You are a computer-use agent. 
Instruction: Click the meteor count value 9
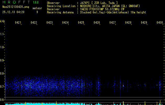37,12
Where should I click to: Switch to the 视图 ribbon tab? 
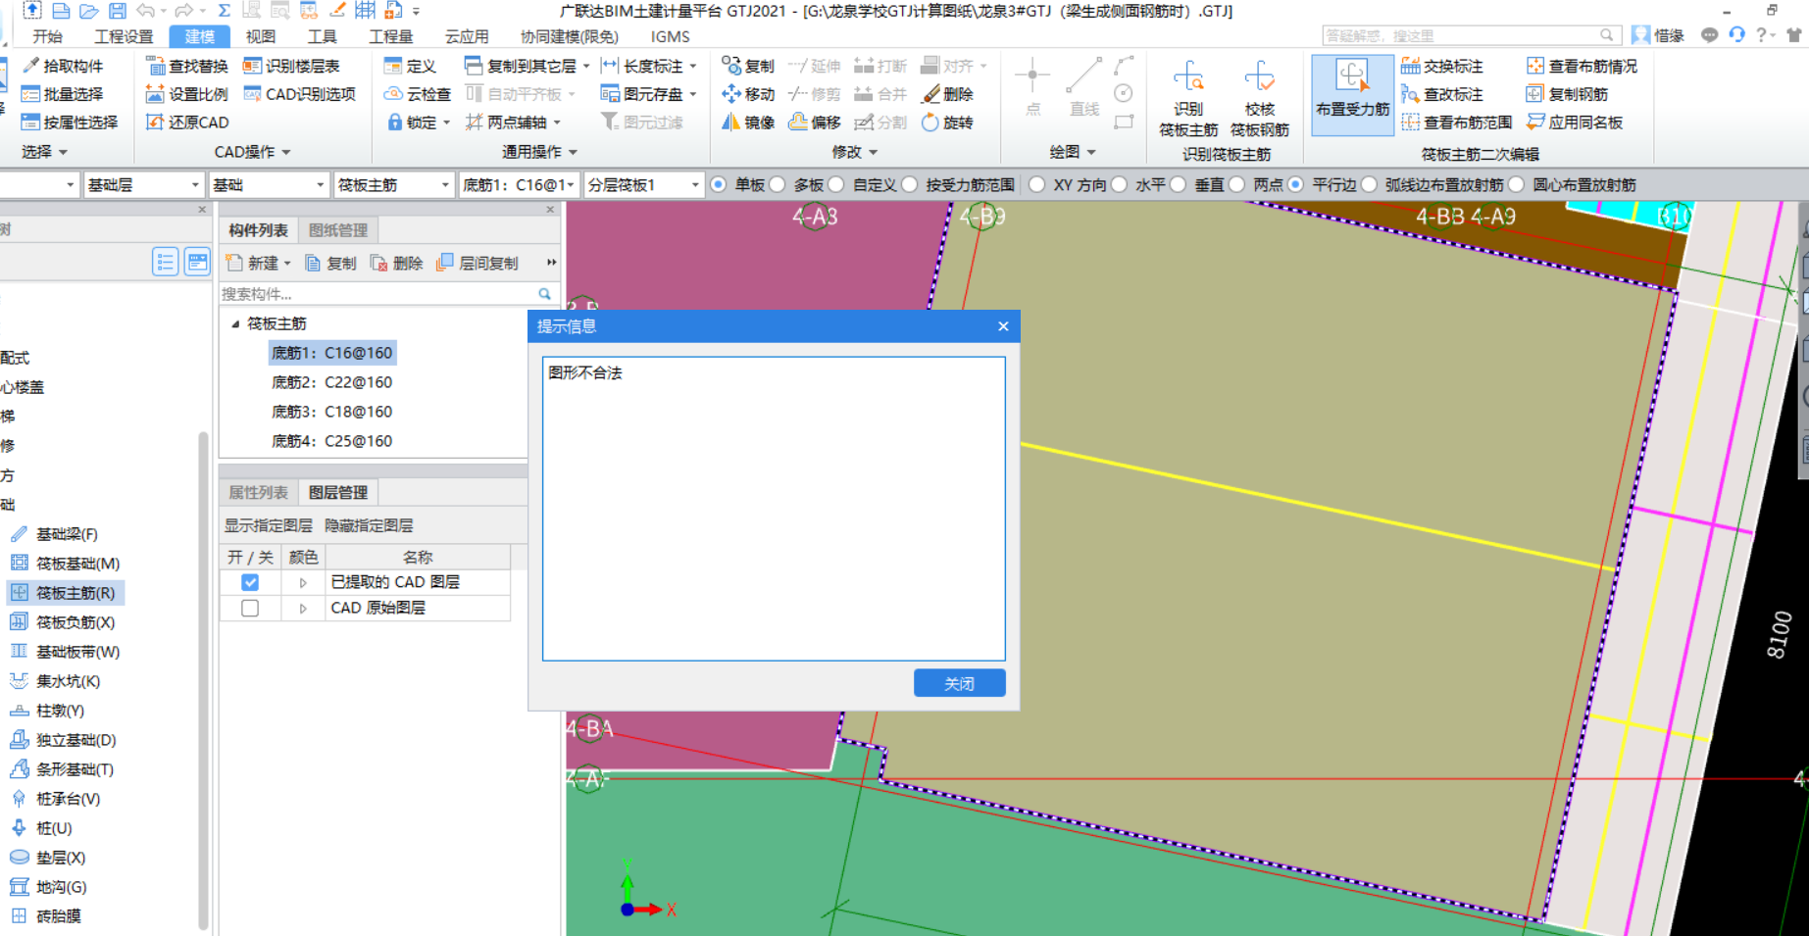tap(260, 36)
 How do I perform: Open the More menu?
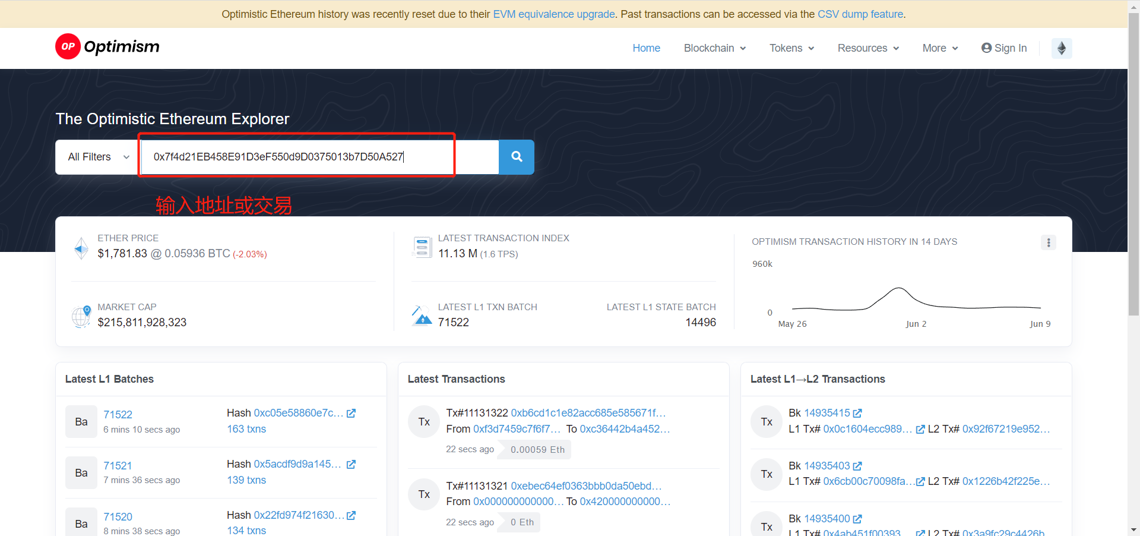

——————

▸ **What you will do**
Please give again only the lines from the one containing "Where should I" through the last line of the entries above, exactly as they stand and without pictures.

▸ **Answer**
Where should I click to: Switch to the 视图 ribbon tab? 
tap(260, 36)
 How do I perform: Open the More menu?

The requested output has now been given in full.